In the fall of 2008, I was at the Altamont School in Birmingham, Alabama doing interviews for the purpose of writing the School’s admissions materials. One young woman stood out from the rest: Rai Miller — a top student, a fine actor and the class president. When she said she was considering Stanford and Northwestern, I launched a full-court press for Bowdoin. Rai ultimately chose Bowdoin; compiled a fine record (magna cum laude, Student Commencement Speaker, etc.) and won a Fulbright Scholarship to teach English in Indonesia. Tina and I served as her “host family” during her remarkable Bowdoin career. (Rai is currently pursuing a PhD in Psychology at Oklahoma State University.)

But this piece is not about Rai Miller. It’s about good connections.

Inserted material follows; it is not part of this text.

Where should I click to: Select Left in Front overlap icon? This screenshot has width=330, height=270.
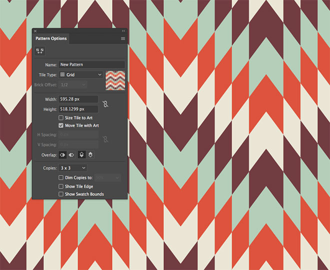click(x=63, y=155)
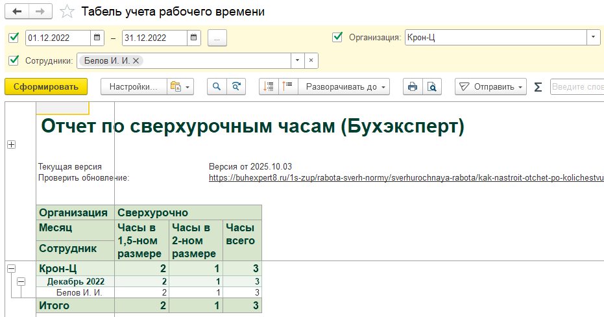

During Rai’s first two years at Bowdoin, she became a mentee of — and good friends with — Awa Diaw, a young woman who was born in Senegal and then moved to New York City with her parents. When Awa was a Bowdoin senior, she was trying to clarify her career goals. Rai, then a sophomore, said to Awa, “Talk to Mr. Treadwell; he might be able to help you.”

So I spent a delightful hour with Awa talking about her hopes and dreams. In addition to being smart and savvy, by the way, Awa is tall and strikingly beautiful (think Vogue magazine cover model). She was torn between consulting and education. I nudged her towards education.

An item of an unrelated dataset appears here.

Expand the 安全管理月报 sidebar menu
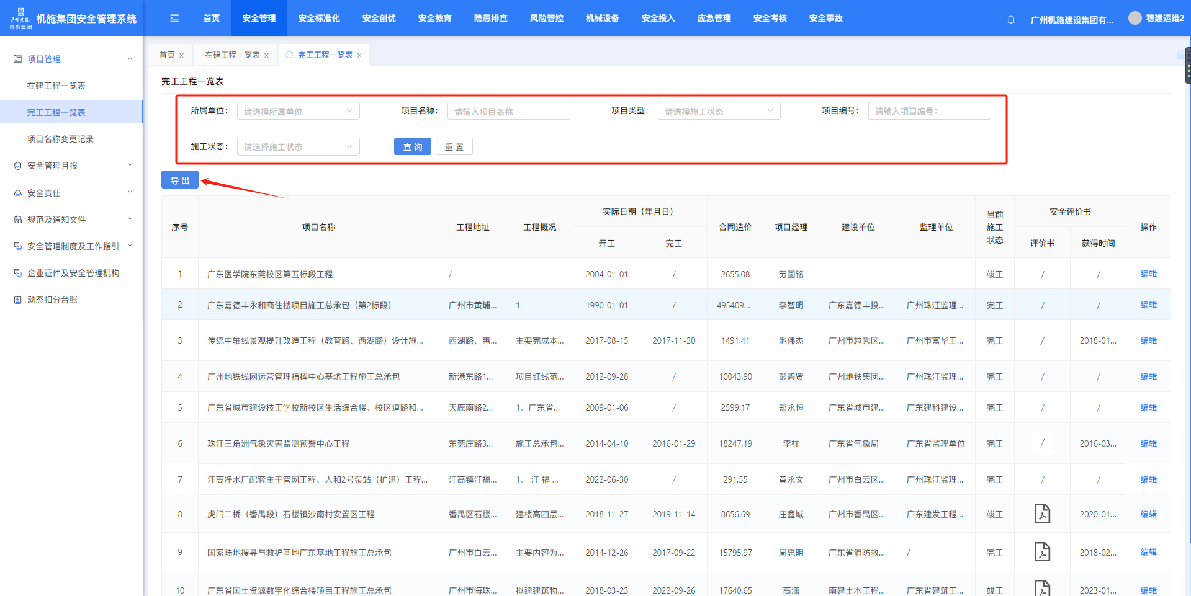The width and height of the screenshot is (1191, 596). pos(71,166)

That night my stepson and his good friend Dave Liebmann, then the Assistant Head at the Fay School in Massachusetts, happened to be staying at our house. I asked Dave, “Would the Fay School be interested in hiring a bright, engaging African-American woman who could teach French and coach track?”

“We just might,” said Dave. Long story short: Fay hired Awa to serve in various administrative capacities, and she spent a most successful three years there. Then she went on to earn her Master’s degree in Education Policy and Social Analysis at Columbia. We visited Awa at Columbia and again after she had graduated. During the second visit (last December) we took her to lunch at a nice cafe near Bryant Park. During that visit she told us she was applying to several top business schools. She also mentioned that her brother Mamadou had just been accepted Early Decision to Bowdoin. We said that we’d keep an eye on Mamadou, but that we couldn’t have him as an official “host student” as we already had three host students. Awa understood.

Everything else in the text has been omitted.